Concrete cost math from the DEV Community analysis [3]:

Scenario: 50,000 samples/sec (moderate production workload)

OptionMonthly cost
AWS AMP (managed)~$3,918/month
Self-managed (servers + storage + labor)~$2,480/month

The self-managed number breaks down as: 3 × r5.large EC2 instances ($750), 10TB storage ($230), and 15 hours/month of DevOps time at $100/hour (~$1,500) [3].

The gap inverts at smaller scales. For a startup scraping a handful of services at maybe 500 samples/sec, managed Prometheus (or Grafana Cloud’s free tier) costs nothing, while self-managed still demands the same minimum labor overhead. The crossover point where self-managed wins is roughly when your DevOps team is already there and the managed bill starts climbing past $500–1,000/month [3][4].

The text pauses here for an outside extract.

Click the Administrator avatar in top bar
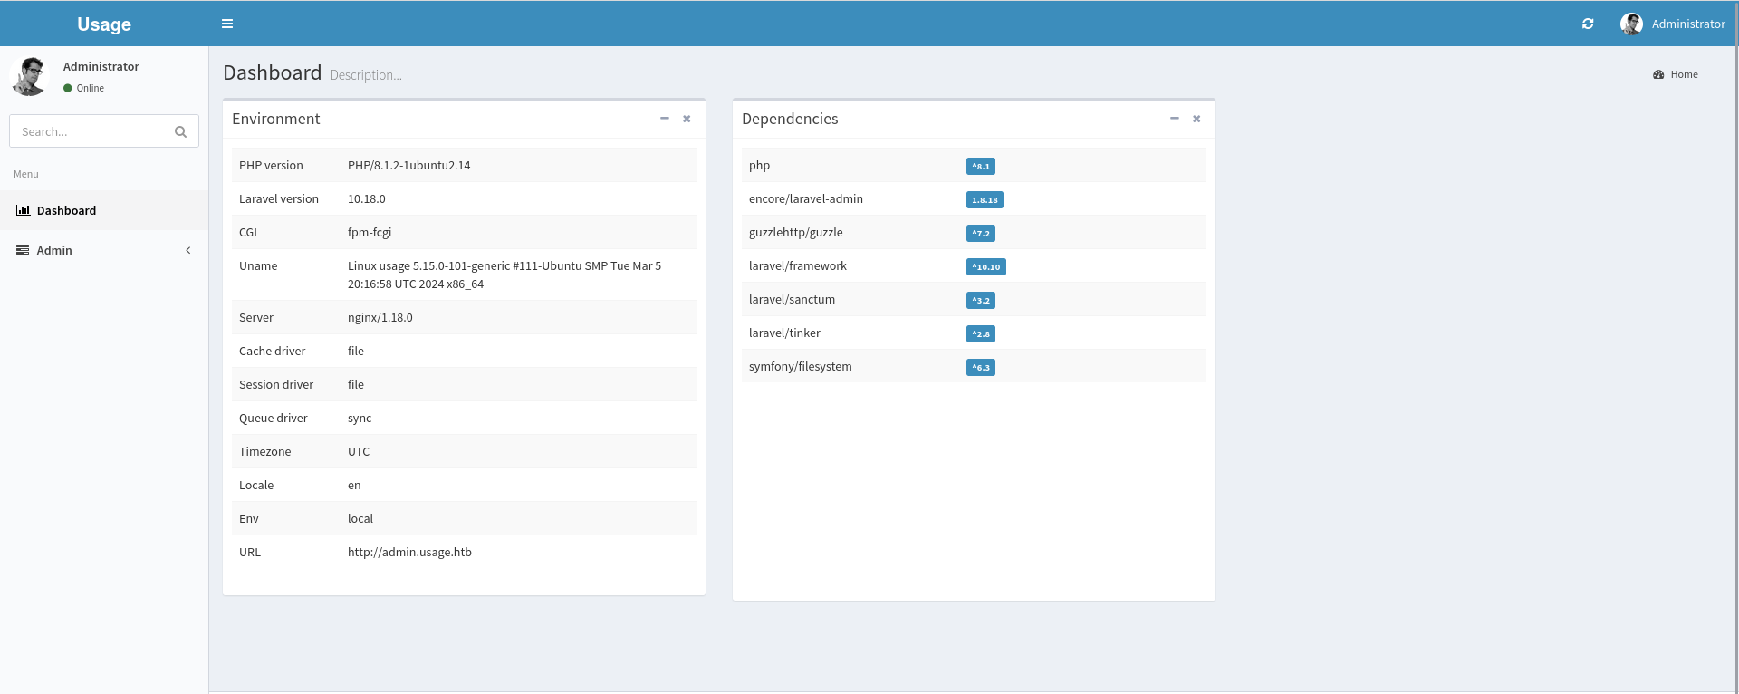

The honest math for a small engineering team:

  • 0–5,000 samples/sec: Grafana Cloud free tier or AWS AMP at negligible cost. Don’t self-manage yet — the operational overhead isn’t worth it.
  • 5,000–50,000 samples/sec: evaluate managed vs. self-managed based on whether you have a dedicated DevOps/SRE hire.
  • 50,000+ samples/sec with steady traffic: self-managed with Thanos or Mimir is almost certainly cheaper [3].

Deployment reality check

Getting a basic Prometheus instance running is genuinely simple. The Docker one-liner from the README works:

docker run --name prometheus -d -p 127.0.0.1:9090:9090 prom/prometheus

Precompiled binaries, Docker images on Quay.io and Docker Hub, and Helm charts for Kubernetes are all available [README]. For a single-server setup monitoring a handful of services, a technical founder can be running in under an hour.

Where it gets complicated:

Long-term storage. The default local TSDB only retains 15 days of data [4]. If you want historical metrics for capacity planning, compliance, or incident post-mortems, you need to add Thanos, Cortex, or Mimir — each of which is its own distributed system with its own operational complexity. Last9’s analysis is direct: “these solutions introduce additional complexity” and require teams to deploy and manage additional components [4].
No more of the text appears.